But private markets have not only increased in size, they have also changed the very nature of investing as the demarcations between public and private markets have become increasingly murky.

“The blurring of lines between public and private really alters the investment landscape and presents new risks and opportunities for investors,” Antia says.

An example of a new risk is with leveraged buyout-driven sponsored lending, he says.

“Sponsored lending dominates direct lending and asset allocators really need to be mindful of the overlapping exposures and the possible correlations between their private credit and their private equity allocations, because they can be exposed to the same deals,” he says.

Private Markets and Sectors

The growth of private markets has partly been a story of the post-global financial crisis environment. A tightening of bank regulations saw banks pull out of the loan market, leaving space for new investors to enter the market.

In addition, the various quantitative easing programs around the world gave access to cheap capital and brought down interest rates. These three drivers – regulations, low interest rates and cheap capital – made it more attractive for companies to seek out private entities to fund their next growth phase.

“The typical voyage for companies was that they would stay in private markets when they were small, but then they would grow to a size where they needed to access public markets.
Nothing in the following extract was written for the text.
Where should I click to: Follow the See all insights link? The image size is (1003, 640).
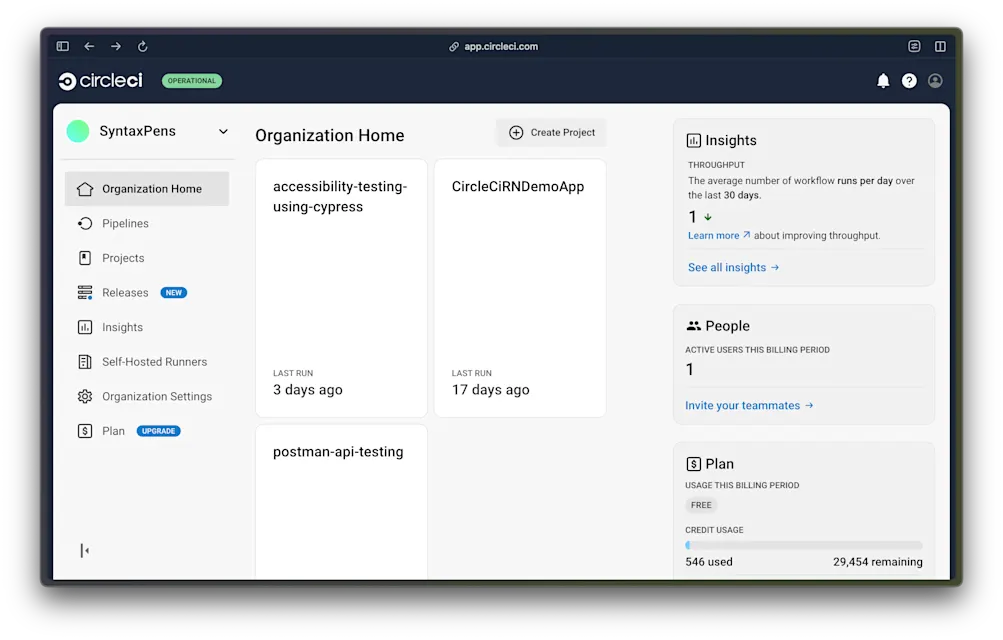[x=733, y=267]
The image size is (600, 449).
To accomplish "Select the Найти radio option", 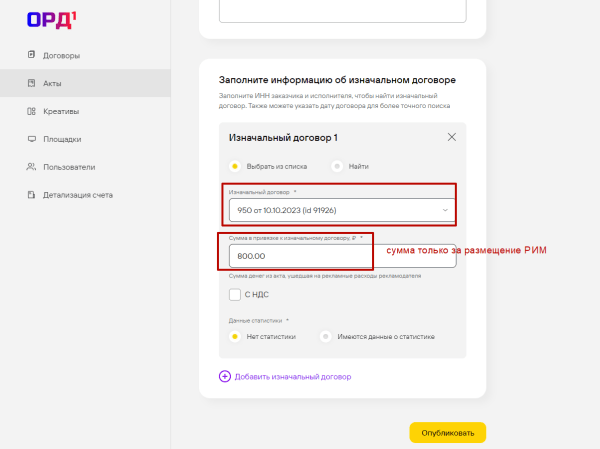I will click(337, 166).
Well, that’s no longer the case,” Antia says.

“Capital is so ample in private markets now start-up firms can stay private for much longer and they can stay private well through and even beyond their exponential growth phase.

“What this means for investors is that they can’t wait for these companies to IPO. To get in on the steepest part of their growth curves, you have to go into private markets.”

Low interest rates also pushed institutional investors to look for yield outside the traditional corporate bond markets and towards infrastructure and other real assets, further adding to the move to private markets.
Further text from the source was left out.